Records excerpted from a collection

____

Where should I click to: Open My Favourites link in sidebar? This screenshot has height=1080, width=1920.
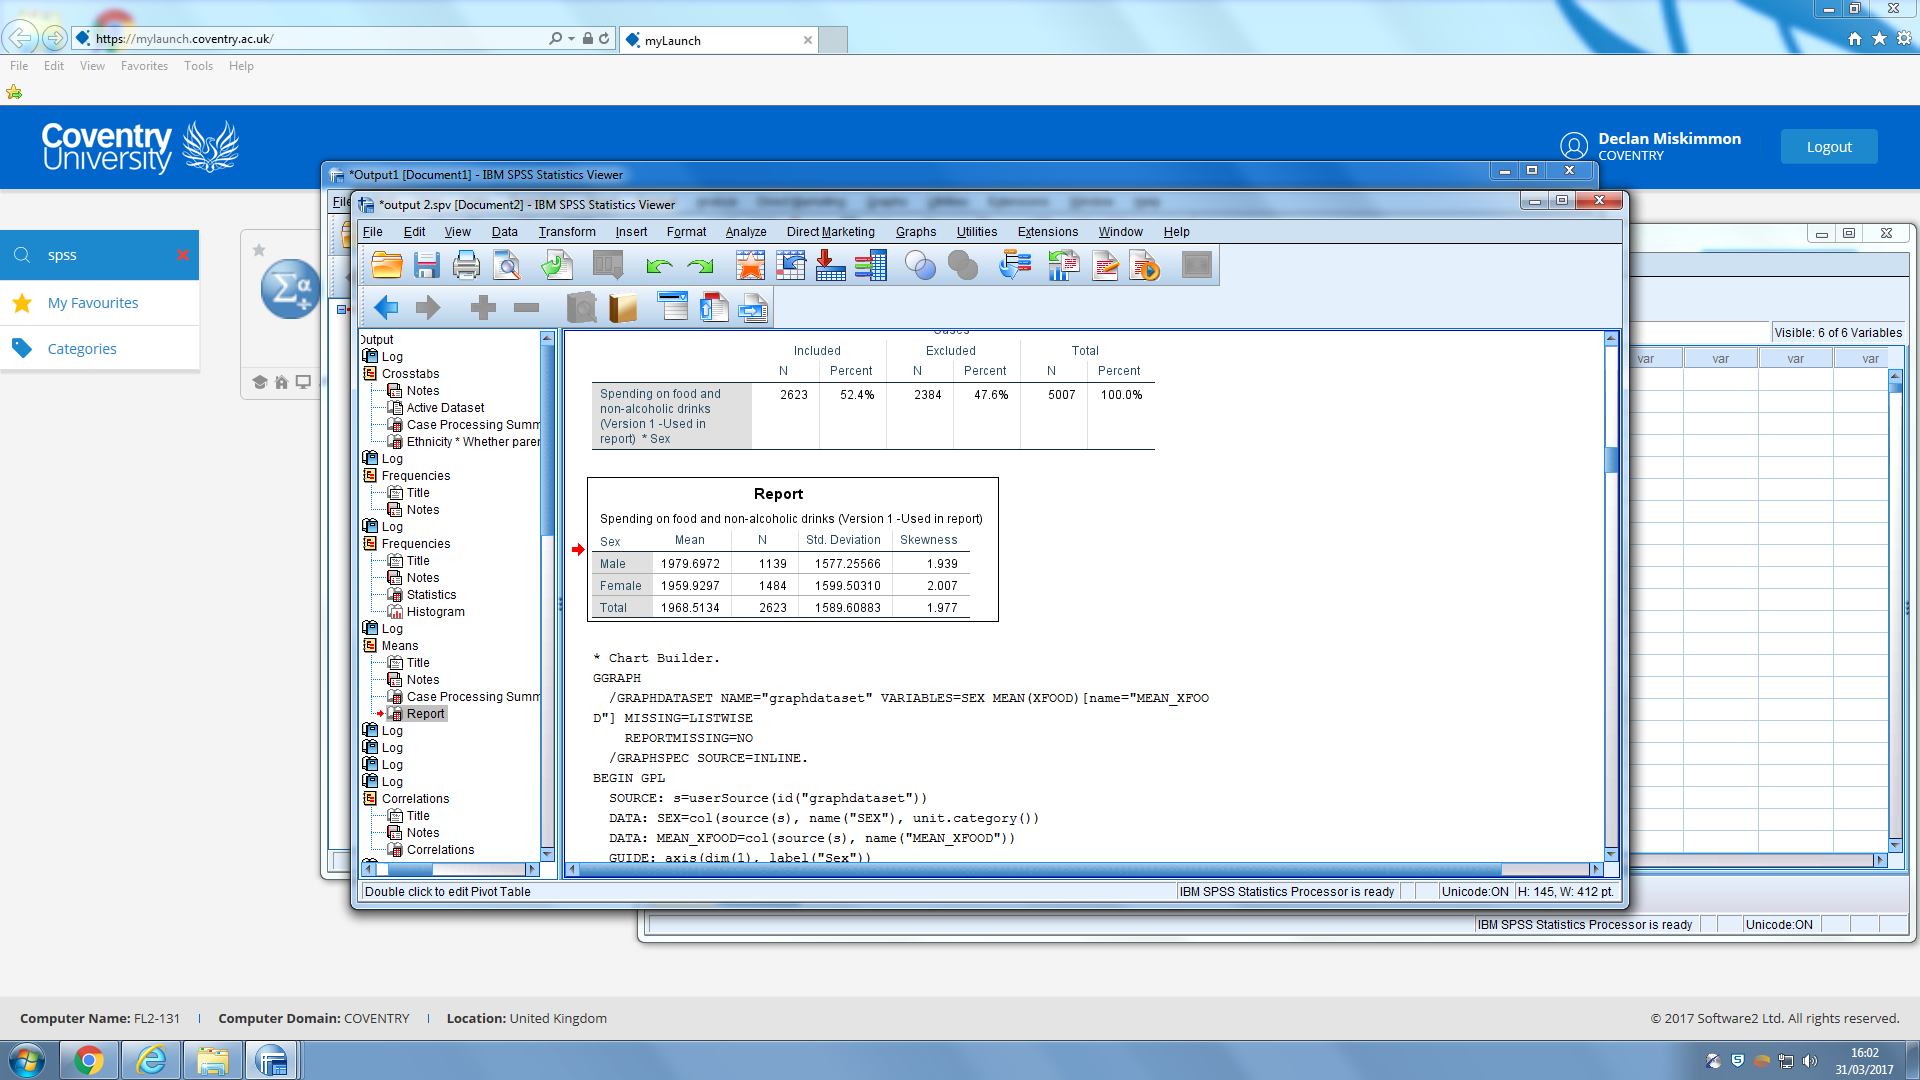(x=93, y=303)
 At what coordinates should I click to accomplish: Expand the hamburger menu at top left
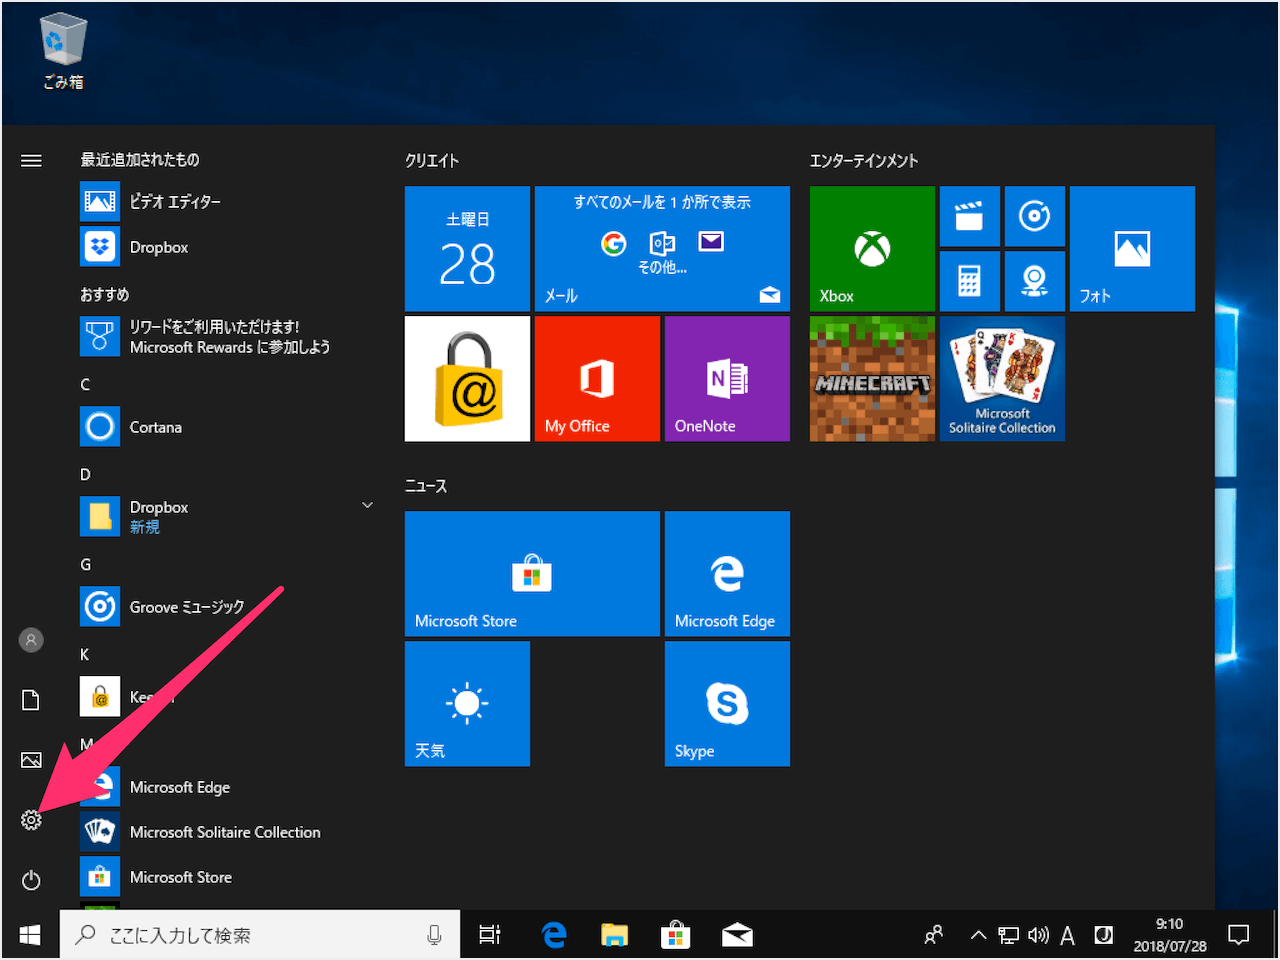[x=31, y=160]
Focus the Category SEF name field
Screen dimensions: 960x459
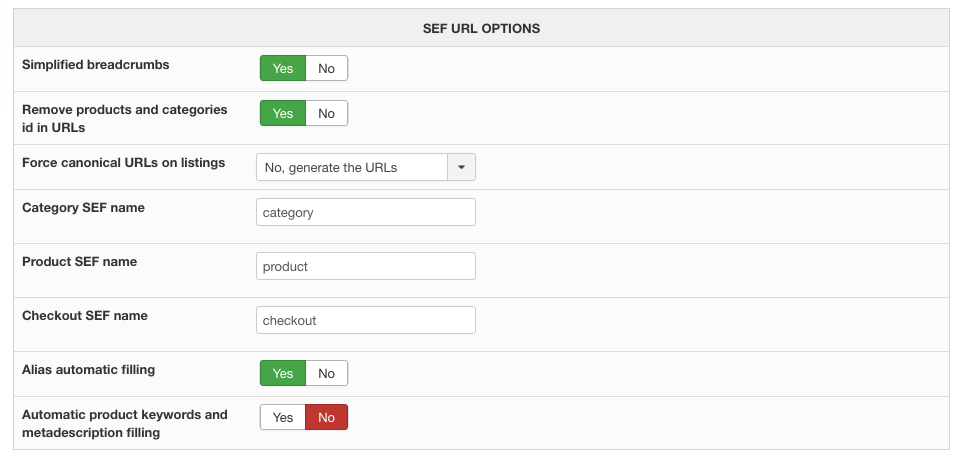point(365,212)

____

◆ TASK DESCRIPTION ◆
Go through the lines above and write each one out verbatim, skipping the pictures.

◆ EXERCISE SOLUTION ◆
Where should I click to: Open My Favourites link in sidebar? This screenshot has height=1080, width=1920.
(x=93, y=303)
 At what coordinates should I click to accomplish: Expand the hamburger menu at top left
[x=31, y=160]
Focus the Category SEF name field
Screen dimensions: 960x459
point(365,212)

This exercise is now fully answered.